* Source data
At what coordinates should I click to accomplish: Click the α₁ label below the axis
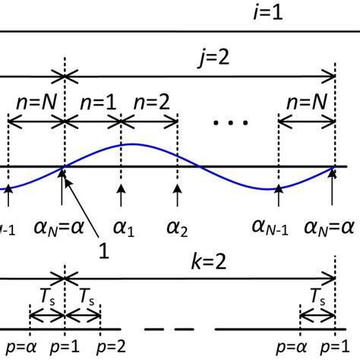click(x=120, y=226)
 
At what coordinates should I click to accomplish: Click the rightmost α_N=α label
click(x=331, y=226)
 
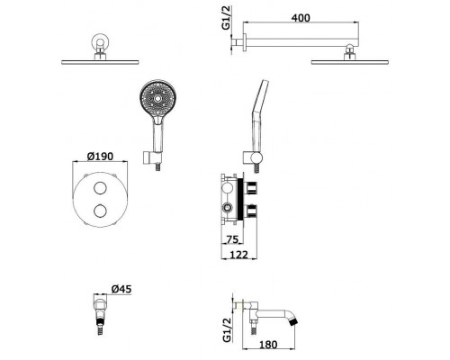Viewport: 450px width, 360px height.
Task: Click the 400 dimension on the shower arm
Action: pyautogui.click(x=301, y=18)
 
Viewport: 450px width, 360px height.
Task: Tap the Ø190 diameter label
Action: pyautogui.click(x=100, y=156)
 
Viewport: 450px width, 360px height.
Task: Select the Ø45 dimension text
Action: pyautogui.click(x=122, y=289)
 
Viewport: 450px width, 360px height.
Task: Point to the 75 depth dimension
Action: pyautogui.click(x=231, y=239)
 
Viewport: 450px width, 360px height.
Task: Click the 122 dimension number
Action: pyautogui.click(x=239, y=255)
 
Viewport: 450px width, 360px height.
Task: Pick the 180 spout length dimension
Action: pyautogui.click(x=268, y=345)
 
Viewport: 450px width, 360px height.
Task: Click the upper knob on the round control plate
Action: pyautogui.click(x=100, y=188)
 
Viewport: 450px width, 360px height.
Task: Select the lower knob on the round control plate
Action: pyautogui.click(x=100, y=211)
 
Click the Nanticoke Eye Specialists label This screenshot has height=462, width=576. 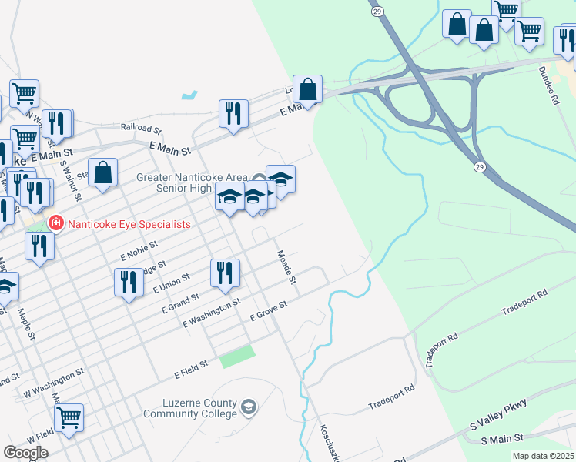129,224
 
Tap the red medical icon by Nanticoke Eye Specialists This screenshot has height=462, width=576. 55,224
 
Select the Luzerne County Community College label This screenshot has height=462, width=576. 190,407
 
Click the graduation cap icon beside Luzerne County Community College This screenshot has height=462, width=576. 249,406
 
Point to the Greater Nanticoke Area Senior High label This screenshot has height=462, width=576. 194,182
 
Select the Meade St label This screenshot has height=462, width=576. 287,266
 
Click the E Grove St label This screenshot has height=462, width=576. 269,310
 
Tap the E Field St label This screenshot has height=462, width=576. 192,367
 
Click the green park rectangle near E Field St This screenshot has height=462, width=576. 237,357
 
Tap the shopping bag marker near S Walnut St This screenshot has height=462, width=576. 102,172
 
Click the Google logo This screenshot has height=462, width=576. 25,452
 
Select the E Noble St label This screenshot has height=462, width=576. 139,249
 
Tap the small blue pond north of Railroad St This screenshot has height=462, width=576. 189,96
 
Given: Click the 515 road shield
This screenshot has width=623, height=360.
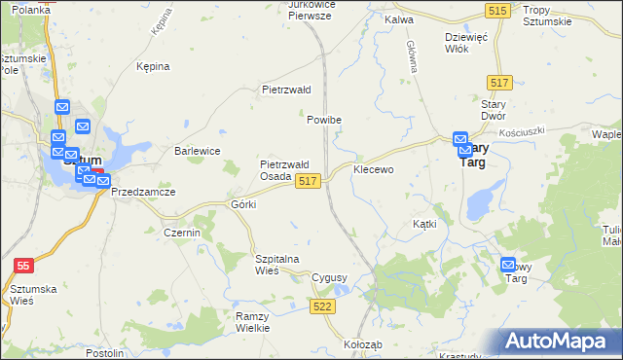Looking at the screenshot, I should pyautogui.click(x=497, y=9).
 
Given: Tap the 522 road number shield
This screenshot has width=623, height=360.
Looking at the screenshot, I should pyautogui.click(x=323, y=306).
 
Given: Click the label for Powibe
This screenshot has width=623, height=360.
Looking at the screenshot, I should pyautogui.click(x=324, y=120).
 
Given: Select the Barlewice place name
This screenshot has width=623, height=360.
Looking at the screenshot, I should pyautogui.click(x=197, y=151).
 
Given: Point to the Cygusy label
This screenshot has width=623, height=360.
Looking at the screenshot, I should pyautogui.click(x=329, y=277).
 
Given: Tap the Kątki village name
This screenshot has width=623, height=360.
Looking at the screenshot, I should pyautogui.click(x=424, y=223).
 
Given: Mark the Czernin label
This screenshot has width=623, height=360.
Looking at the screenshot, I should pyautogui.click(x=182, y=234).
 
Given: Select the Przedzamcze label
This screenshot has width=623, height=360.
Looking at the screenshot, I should pyautogui.click(x=143, y=193).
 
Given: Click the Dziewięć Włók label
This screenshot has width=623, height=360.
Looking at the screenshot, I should pyautogui.click(x=465, y=43).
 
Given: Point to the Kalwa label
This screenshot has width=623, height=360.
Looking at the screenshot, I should pyautogui.click(x=399, y=18).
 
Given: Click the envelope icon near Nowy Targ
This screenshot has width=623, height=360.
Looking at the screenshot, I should pyautogui.click(x=508, y=265).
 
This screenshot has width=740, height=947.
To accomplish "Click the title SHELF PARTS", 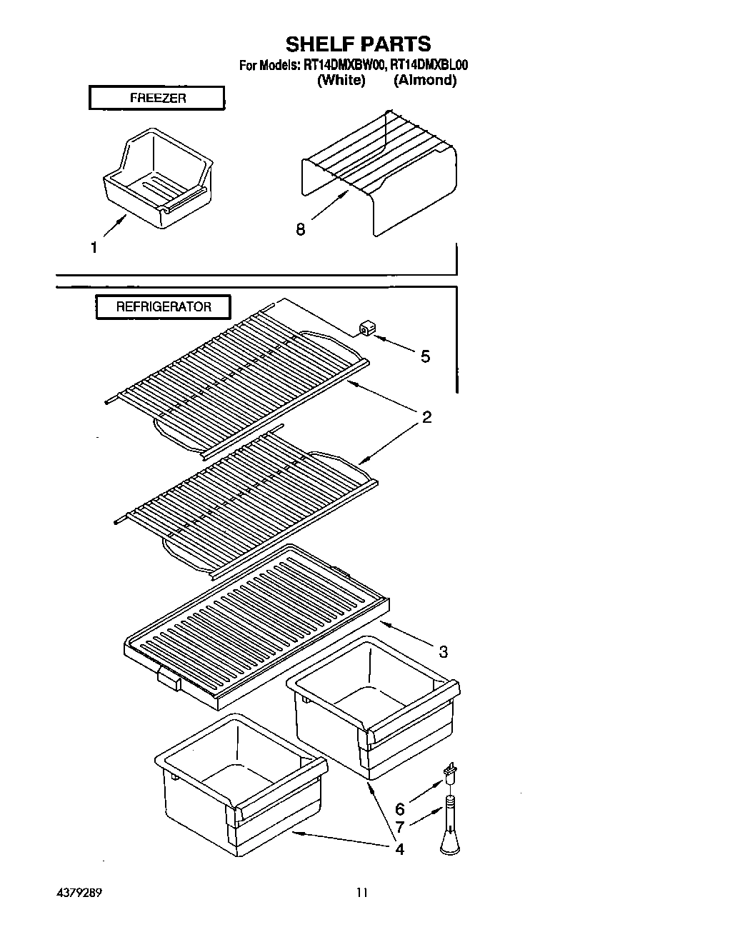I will pyautogui.click(x=358, y=44).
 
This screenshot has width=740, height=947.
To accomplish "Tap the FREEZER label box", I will pyautogui.click(x=156, y=98).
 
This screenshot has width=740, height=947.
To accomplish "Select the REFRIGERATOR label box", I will pyautogui.click(x=164, y=307).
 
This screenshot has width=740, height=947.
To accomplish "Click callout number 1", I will pyautogui.click(x=94, y=248).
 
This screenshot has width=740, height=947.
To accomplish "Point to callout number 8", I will pyautogui.click(x=301, y=229).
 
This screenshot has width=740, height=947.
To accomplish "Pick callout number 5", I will pyautogui.click(x=425, y=356).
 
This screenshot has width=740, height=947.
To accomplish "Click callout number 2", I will pyautogui.click(x=426, y=417).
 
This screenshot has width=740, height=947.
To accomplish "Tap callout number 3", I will pyautogui.click(x=444, y=651).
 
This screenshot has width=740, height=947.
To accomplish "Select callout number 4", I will pyautogui.click(x=399, y=849).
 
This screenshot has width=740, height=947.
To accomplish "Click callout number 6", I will pyautogui.click(x=400, y=809).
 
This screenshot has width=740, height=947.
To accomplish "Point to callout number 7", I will pyautogui.click(x=400, y=828).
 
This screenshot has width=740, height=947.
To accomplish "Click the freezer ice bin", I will pyautogui.click(x=158, y=179).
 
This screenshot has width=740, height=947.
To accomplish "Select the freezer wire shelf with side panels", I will pyautogui.click(x=379, y=171).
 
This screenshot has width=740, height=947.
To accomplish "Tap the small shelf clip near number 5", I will pyautogui.click(x=366, y=328).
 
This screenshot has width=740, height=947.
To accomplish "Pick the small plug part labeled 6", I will pyautogui.click(x=450, y=772).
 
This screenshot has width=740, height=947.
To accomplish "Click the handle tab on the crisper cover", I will pyautogui.click(x=169, y=678).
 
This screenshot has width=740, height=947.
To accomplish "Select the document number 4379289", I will pyautogui.click(x=83, y=892).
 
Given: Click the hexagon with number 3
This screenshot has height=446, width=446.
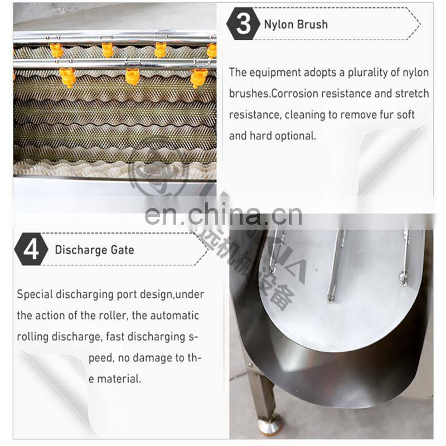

* WHAT IS BEING ASKED
Begin at the first of the source data lines and stop after the line that has "Action: pyautogui.click(x=239, y=255)". Format those lines as a JSON list of strings, one string per line, with blank lines and the pictures left out.

* WRITTEN ANSWER
[
  "At what coordinates should I click to accomplish: Click the α₁ label below the axis",
  "click(x=120, y=226)",
  "At what coordinates should I click to accomplish: Click the rightmost α_N=α label",
  "click(x=331, y=226)",
  "Viewport: 450px width, 360px height.",
  "Task: Click the 400 dimension on the shower arm",
  "Action: pyautogui.click(x=301, y=18)",
  "Viewport: 450px width, 360px height.",
  "Task: Tap the Ø190 diameter label",
  "Action: pyautogui.click(x=100, y=156)",
  "Viewport: 450px width, 360px height.",
  "Task: Select the Ø45 dimension text",
  "Action: pyautogui.click(x=122, y=289)",
  "Viewport: 450px width, 360px height.",
  "Task: Point to the 75 depth dimension",
  "Action: pyautogui.click(x=231, y=239)",
  "Viewport: 450px width, 360px height.",
  "Task: Click the 122 dimension number",
  "Action: pyautogui.click(x=239, y=255)"
]